Saturday, April 03, 2010

Chinese Post Graduate Interviews

Several seniors have come to the Tree House to ask for advice about their post graduate interview. They passed the written portion of the post graduate exam and now just have to pass the oral interview.

As an American, when I hear the word interview, the image that comes to mind is one person asking a lot of questions and the other person answering trying to impress the other and sell themselves.

In China, I am not sure what a post graduate interview is.

The students also do not know.

Student: Can you help me write my introduction?

Me: How long does it have to be?

Student: Don't know 10 minutes?

Me: How long is the interview?

Student: Maybe 20-30 minutes?

Me: What do you want to tell the interviewers?

Students: My background, age, name, why I want to go to graduate school. I am a hard worker and a good student.

Me: Is it a speech? Will the interviewer interrupt you?

Students: No. I don't think so. I think they will ask questions after my introduction.

Me: What kind of questions?

Students: I don't know but I am really nervous that they will ask me general knowledge questions that I don't know the answer to.
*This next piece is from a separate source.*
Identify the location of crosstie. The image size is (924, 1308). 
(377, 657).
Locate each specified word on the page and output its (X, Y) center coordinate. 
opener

I am not the right person to be giving the students advice about a post graduate interview that neither of us have any experience with.

Reading their introduction speeches makes me think about an English speech competition. Whoever does the best 10 minute speech, will win. Most of the speeches are exactly the same, flowery words saying nothing specific, general adjectives that can describe every student I know. "I am a diligent, hard-working, dedicated girl who has perseverance. I want to further my education to better myself and gain knowledge."
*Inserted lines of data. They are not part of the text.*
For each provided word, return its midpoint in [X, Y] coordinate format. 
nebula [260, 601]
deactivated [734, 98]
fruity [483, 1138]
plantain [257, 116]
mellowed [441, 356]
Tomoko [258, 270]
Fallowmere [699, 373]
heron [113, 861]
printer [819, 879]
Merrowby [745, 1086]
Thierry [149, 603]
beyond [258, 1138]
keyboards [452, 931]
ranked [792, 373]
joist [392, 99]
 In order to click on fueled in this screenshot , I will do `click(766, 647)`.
The winners of speech competitions are the ones who catch the judges ears by their presentation skills plus their English pronunciation and fluency abilities not by what they are actually saying especially since most of them are saying the same thing.
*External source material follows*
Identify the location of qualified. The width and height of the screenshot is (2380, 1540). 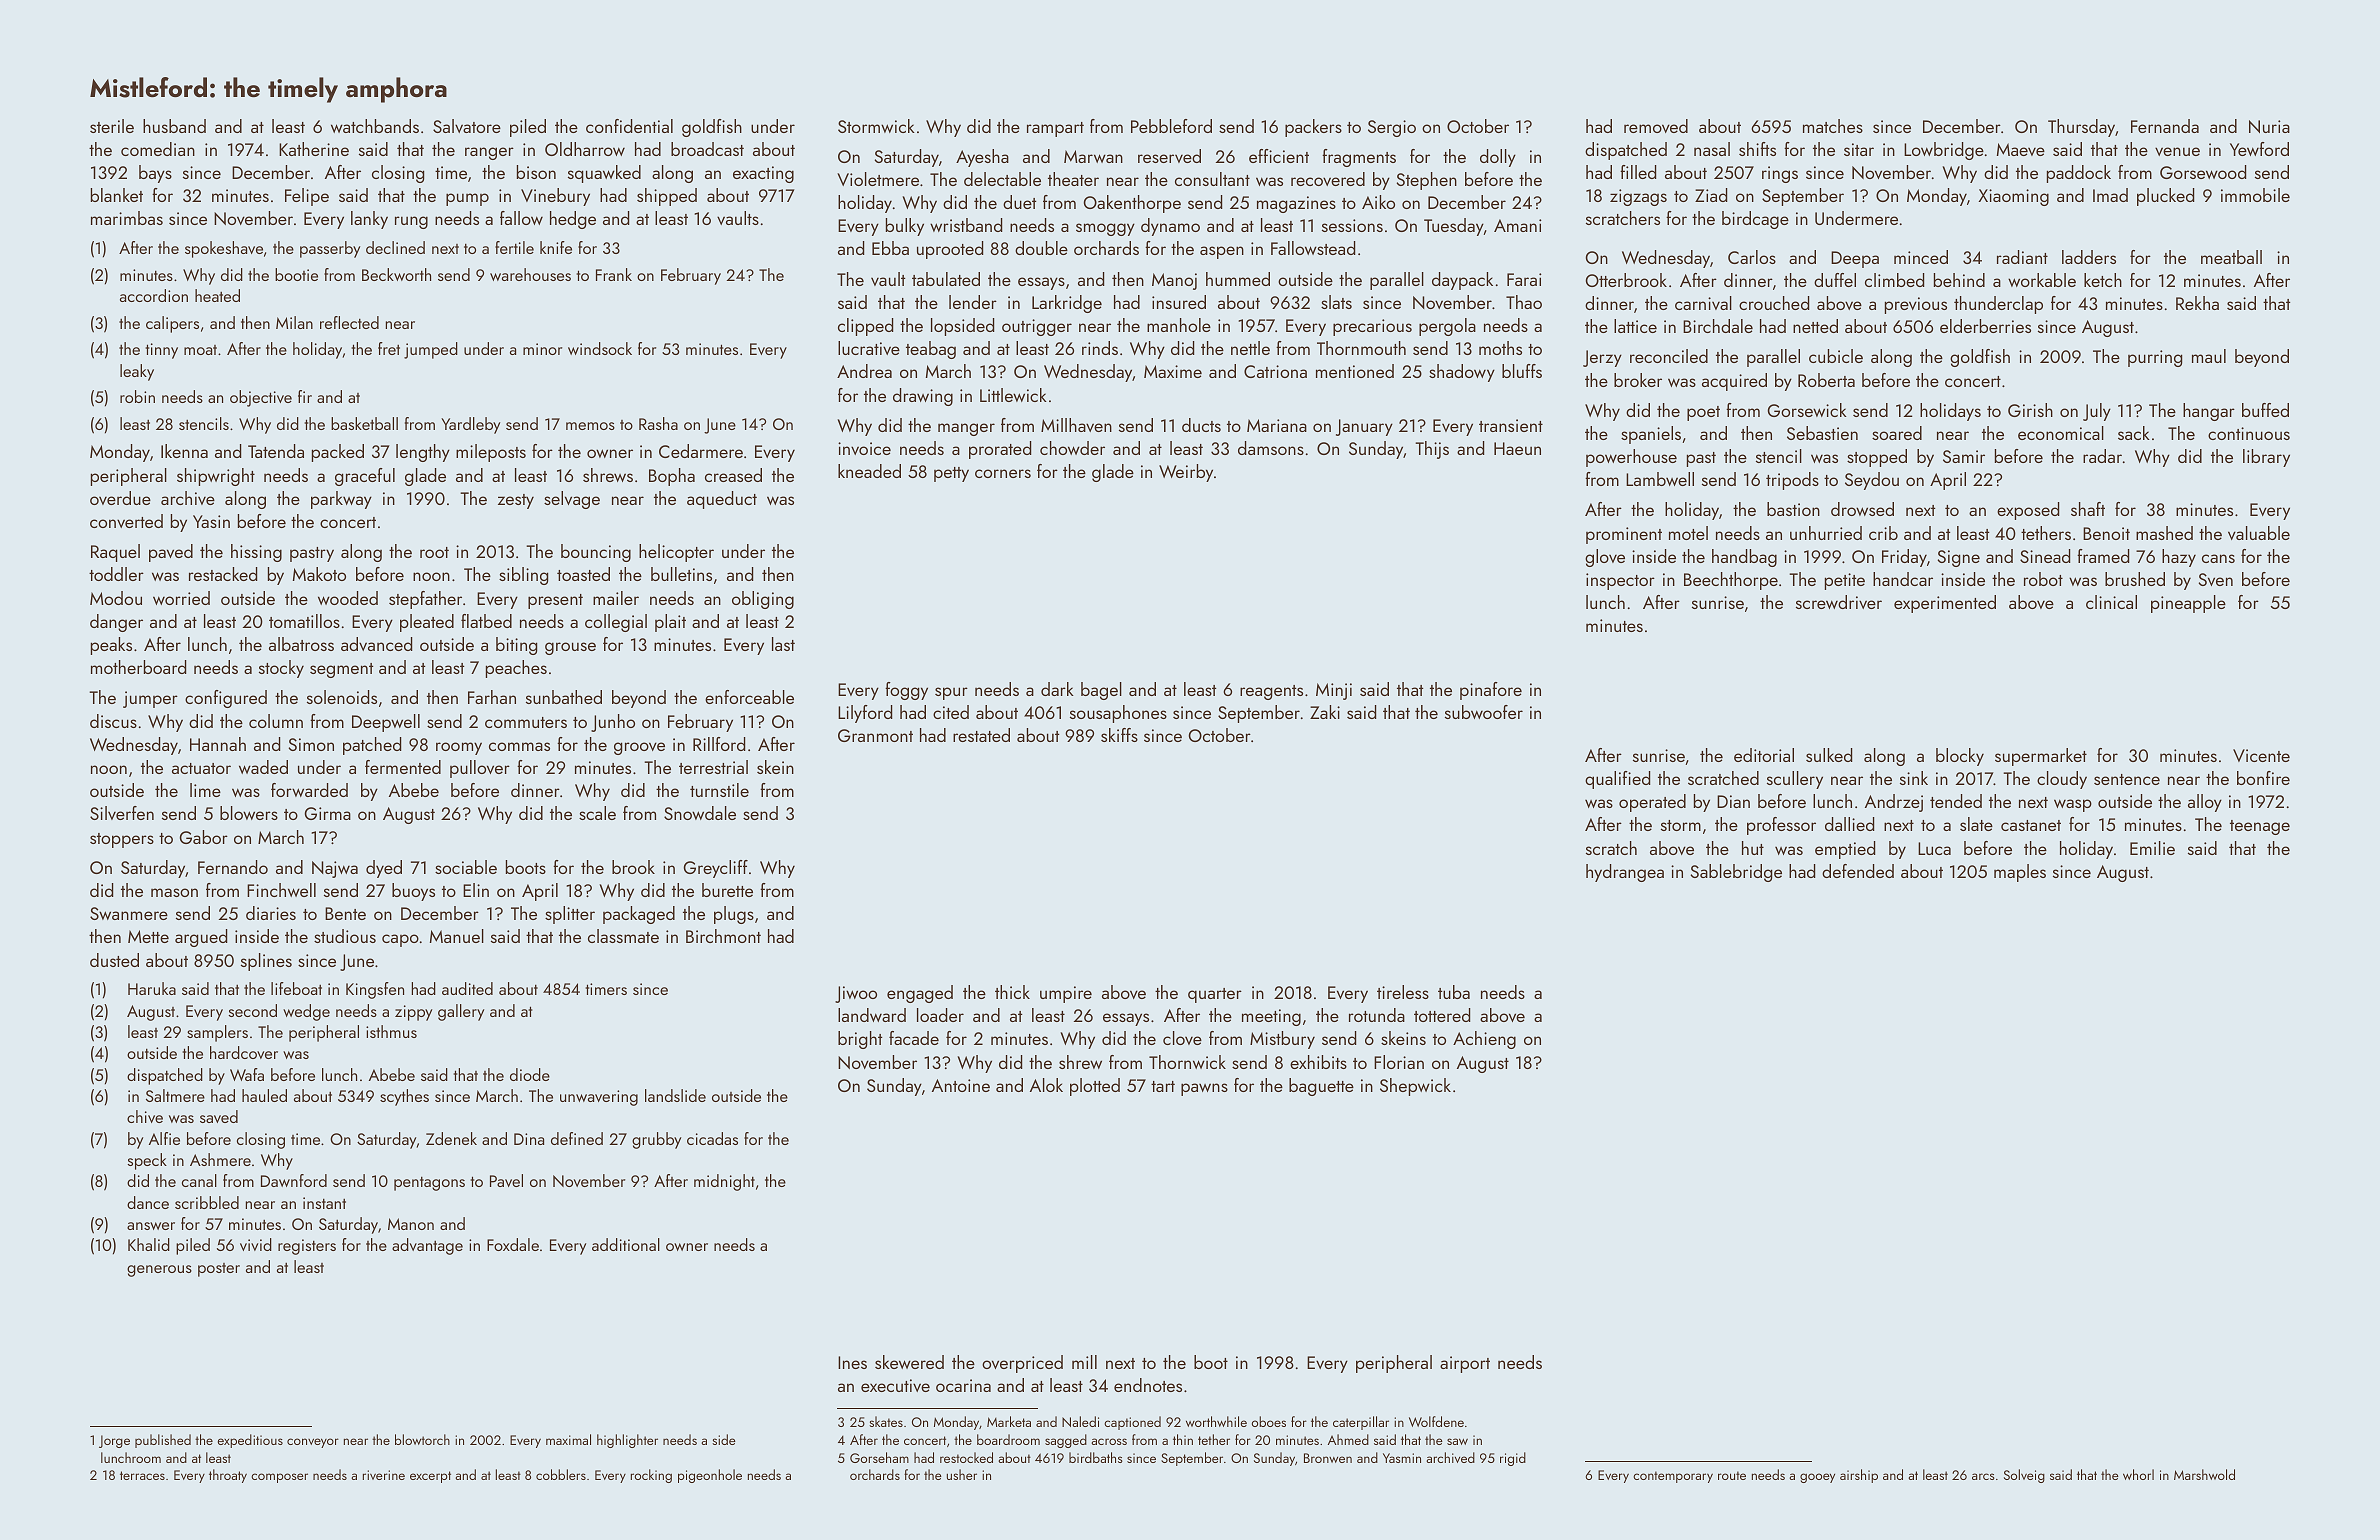
(1618, 780).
I wonder is that how they pick the post graduate candidates, presentation and English skills rather than the content of their introduction speech?

3 comments:

Katie said...

Jen...
I've been invited to Peace Corps China, leaving June 2010. I am also Asian American and adopted, although racially Korean. I love this post. I look forward to meeting you sometime this year.

王美安 said...

Welcome to China.... if you have any questions feel free to ask. Since I am staying for a third year with PC China,we might actually run into each other, never know. Enjoy your last few months at home.

王美安 said...

According to a PCV at a different university, based on information his students have given him he believes that the introduction speeches are only supposed to be 2-3 minutes. Then there will be three major questions: 1. Why do you want to do post-graduate work? 2. Why do you want to attend this university? 3. Why are you a good candidate for post graduate studies?